Aged US military veterans who survived the Japanese raid that brought US into World War II, marked the 74th anniversary of the Pearl Harbor attack on Monday.
In 1941 December, 2,390 American sailors and soldiers were killed on Oahu island of Hawaii over Japan’s air and naval operation that US President Franklin Roosevelt said ‘’will live in infamy.’’ The next day, the United States declared war on Japan.
Nearly half of the sailors who died at Pearl Harbor were from Arizona US Navy. 1,177 of its 1,400 member perished during the Japanese air strike.
Harry Harris, the top US military commander in the Pacific, said the day “must forever remain burned into the American consciousness.”

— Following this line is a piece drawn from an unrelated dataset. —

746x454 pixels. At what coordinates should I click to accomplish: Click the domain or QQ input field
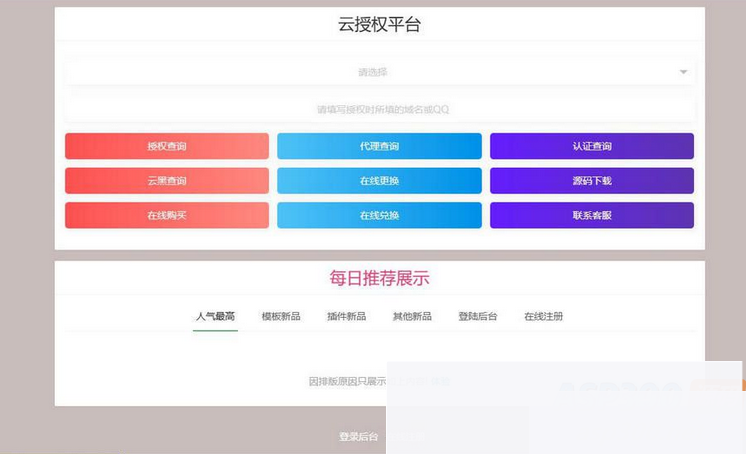pos(379,109)
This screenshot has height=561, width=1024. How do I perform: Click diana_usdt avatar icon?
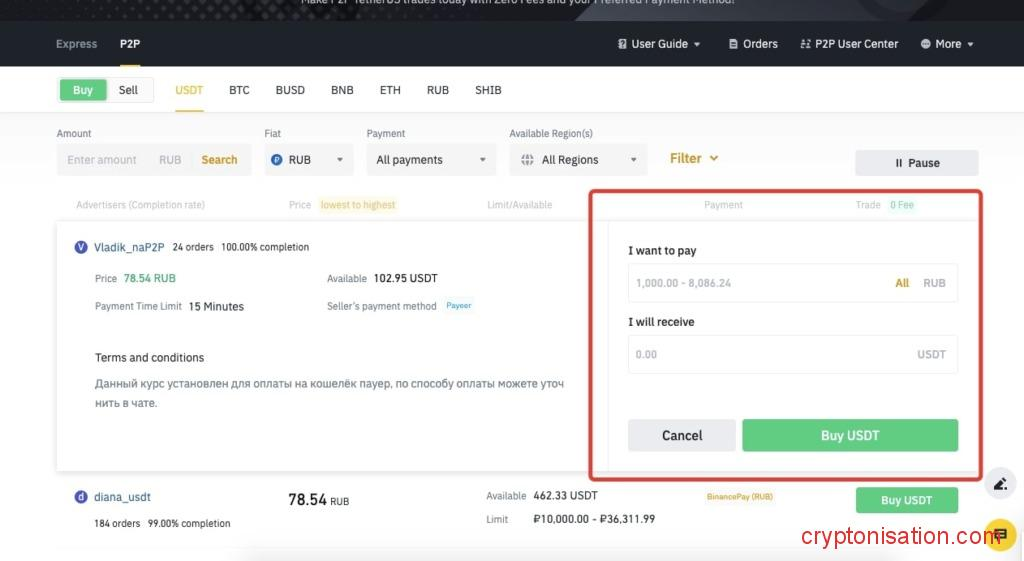(81, 497)
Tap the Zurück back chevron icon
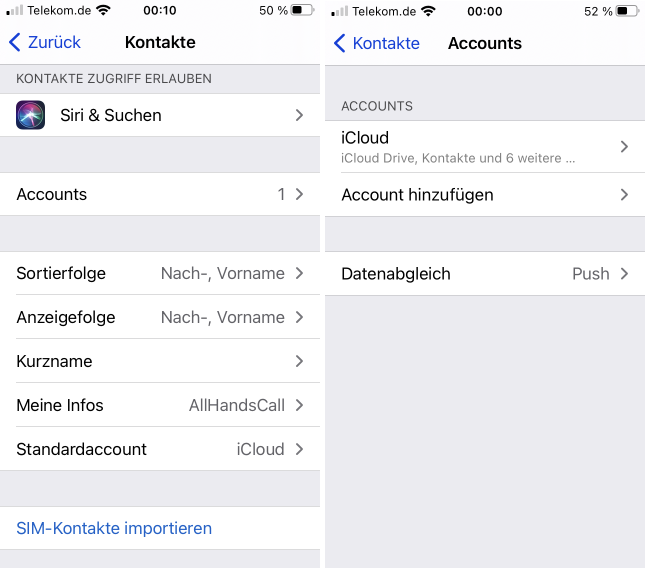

“For 74 years, we’ve remembered Pearl Harbor. We’ve remained vigilant. And today’s armed forces are ready to answer the alarm bell,” said Harris, who leads the US Pacific Command.
Also America's oldest-living veteran, former army private Frank Levingston, has participated the ceremony at World War II Valor in the Pacific National Monument which was built to honor several aspects of American engagement in WW II.
According to Eileen Martinez, chief of interpretation for the USS Arizona Memorial, about 2,000 to 2,500 Pearl Harbor survivors were believed to be still alive until two years ago.